微调的核心效果是:在保留模型泛化能力的同时,提升其在某一特定任务上的表现。
使用超擎AI平台对模型进行微调
超擎AI平台提供了两种方式来进行模型微调任务部署,用户可以根据自己的需求进行使用
1.一键部署微调任务
平台集成了DeepSpeed框架,可视化设置参数、快速部署框架支持的LLM模型微调任务


平台内置TensorBoard等可视化工具,实时监控训练状态

2.创建自定义开发环境部署微调任务
平台支持用户创建自定义开发环境,以适应具体需求。通过个性化配置,用户可以更高效地进行模型训练、调试,提升整体开发效率。
选择合适的镜像以及所需的开发资源。


使用网页shell终端,ssh,JupyterLab三种方式对环境进行访问。

这里选择使用YOLOv8模型在超擎数智锋锐系列4卡L20 AI服务器上**进行微调测试展示。
由于YOLO模型在预训练时使用的数据集未包含全面的食物相关内容,我们使用Food-101数据集对其进行微调处理。
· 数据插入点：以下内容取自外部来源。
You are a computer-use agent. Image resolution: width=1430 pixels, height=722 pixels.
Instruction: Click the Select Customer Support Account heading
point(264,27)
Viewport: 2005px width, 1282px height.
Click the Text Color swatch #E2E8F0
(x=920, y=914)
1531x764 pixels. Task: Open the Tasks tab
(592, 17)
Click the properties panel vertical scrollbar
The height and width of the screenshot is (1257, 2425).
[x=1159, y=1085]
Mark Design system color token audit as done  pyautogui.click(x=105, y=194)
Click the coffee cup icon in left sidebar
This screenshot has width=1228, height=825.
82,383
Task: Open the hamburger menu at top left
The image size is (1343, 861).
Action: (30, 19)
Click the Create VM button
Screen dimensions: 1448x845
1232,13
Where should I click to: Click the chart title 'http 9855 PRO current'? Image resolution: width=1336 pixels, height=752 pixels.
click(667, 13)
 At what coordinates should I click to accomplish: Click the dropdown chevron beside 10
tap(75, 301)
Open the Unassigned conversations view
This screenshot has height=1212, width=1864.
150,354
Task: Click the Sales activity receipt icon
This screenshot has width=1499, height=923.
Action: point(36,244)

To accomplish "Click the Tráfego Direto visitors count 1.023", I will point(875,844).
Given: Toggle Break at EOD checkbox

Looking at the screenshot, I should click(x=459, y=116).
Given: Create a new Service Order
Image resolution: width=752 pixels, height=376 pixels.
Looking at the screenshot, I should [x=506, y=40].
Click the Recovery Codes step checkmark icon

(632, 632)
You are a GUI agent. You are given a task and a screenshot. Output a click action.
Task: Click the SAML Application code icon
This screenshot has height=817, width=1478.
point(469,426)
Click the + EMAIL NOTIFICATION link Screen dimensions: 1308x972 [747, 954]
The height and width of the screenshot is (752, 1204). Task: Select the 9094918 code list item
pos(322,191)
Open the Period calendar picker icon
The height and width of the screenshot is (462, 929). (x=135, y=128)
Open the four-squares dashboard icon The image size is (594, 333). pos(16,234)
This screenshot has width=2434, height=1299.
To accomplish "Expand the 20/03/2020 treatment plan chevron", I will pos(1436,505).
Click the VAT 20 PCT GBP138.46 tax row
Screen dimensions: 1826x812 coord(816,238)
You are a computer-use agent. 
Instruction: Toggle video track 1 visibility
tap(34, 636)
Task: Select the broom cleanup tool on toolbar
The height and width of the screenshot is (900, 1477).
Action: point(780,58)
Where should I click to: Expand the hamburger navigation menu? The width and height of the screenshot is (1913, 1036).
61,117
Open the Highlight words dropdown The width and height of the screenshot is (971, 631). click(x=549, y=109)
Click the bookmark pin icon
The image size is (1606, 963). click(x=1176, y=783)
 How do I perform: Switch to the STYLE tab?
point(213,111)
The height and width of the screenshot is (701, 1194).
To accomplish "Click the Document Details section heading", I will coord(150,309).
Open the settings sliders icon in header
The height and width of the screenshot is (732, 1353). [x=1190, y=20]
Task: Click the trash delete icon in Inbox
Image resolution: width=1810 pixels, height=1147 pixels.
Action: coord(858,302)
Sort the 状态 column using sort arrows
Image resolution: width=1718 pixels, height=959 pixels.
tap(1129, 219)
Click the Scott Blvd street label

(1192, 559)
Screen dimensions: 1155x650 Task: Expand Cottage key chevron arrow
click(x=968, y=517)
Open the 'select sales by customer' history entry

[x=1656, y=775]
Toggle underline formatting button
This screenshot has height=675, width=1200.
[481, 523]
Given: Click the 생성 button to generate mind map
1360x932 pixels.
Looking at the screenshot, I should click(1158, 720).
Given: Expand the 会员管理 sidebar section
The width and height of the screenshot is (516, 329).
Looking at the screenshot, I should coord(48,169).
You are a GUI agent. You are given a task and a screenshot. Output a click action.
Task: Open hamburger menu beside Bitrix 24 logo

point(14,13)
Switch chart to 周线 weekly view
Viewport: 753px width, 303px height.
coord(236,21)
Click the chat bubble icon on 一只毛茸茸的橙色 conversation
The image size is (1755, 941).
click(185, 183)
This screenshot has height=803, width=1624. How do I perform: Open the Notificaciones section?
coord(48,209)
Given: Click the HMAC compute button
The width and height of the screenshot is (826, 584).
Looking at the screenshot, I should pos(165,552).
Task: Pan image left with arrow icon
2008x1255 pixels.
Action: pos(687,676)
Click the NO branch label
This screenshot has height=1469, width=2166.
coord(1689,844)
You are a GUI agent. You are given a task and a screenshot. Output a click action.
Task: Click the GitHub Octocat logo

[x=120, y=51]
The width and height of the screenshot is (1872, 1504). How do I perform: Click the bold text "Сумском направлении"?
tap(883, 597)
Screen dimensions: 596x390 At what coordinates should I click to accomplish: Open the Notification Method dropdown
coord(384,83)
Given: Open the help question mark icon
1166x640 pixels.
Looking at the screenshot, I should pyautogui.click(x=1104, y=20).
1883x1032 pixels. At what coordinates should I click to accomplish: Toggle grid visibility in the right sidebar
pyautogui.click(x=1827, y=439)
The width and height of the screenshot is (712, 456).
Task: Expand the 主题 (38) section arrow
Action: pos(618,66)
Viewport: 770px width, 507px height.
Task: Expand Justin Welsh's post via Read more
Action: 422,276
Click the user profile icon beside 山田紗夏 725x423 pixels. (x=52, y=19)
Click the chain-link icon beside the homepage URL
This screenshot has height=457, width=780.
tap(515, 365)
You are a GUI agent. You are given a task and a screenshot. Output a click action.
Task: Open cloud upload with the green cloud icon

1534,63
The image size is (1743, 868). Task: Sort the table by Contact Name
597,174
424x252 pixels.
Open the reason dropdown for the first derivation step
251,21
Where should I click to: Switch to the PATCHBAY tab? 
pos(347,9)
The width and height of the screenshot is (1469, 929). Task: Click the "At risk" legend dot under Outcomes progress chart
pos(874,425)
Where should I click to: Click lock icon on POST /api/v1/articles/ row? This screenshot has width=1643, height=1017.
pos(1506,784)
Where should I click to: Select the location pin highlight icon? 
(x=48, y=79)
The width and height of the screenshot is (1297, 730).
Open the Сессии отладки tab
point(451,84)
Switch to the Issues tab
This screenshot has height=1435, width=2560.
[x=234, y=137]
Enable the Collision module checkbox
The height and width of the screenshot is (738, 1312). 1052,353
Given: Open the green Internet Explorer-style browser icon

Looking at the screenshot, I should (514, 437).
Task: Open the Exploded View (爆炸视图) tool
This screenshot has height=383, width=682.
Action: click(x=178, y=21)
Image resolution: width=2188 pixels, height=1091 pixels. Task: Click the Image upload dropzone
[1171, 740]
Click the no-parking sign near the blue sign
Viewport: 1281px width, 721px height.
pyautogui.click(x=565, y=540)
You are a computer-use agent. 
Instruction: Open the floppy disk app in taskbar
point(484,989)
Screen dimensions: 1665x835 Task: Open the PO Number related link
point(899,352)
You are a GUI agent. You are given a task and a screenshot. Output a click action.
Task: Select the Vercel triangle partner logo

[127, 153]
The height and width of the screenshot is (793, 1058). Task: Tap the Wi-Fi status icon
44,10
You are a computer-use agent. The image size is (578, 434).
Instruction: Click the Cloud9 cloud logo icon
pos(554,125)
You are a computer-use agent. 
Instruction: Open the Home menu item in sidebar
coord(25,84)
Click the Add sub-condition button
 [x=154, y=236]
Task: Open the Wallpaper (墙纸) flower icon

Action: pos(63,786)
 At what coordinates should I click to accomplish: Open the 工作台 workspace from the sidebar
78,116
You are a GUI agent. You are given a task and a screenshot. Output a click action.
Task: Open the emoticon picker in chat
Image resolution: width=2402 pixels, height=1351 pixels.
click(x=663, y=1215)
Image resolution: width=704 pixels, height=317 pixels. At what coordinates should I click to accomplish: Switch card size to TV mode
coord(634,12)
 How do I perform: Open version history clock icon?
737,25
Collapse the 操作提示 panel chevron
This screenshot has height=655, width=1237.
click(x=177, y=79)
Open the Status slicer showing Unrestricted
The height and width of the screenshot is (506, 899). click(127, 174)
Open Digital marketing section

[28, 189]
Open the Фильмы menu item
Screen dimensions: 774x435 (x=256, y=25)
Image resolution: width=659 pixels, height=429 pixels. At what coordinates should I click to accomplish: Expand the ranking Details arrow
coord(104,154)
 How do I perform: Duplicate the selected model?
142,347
使用TensorBoard等可视化工具,实时监控训练状态

模型微调前后进行推理测试,可以观察到微调后模型在对食物识别方面有显著提升


通过超擎AI平台对模型进行微调,用户不仅能够实现定制化的AI解决方案,还能大大缩短开发周期,提高模型的性能与精度。超擎AI平台的强大功能与灵活架构,让每个开发者都能轻松应对复杂的AI模型优化需求。未来,随着AI技术的不断演进,超擎AI平台将继续扮演推动创新与效率提升的重要角色,帮助开发者在AI领域开辟更加广阔的天地。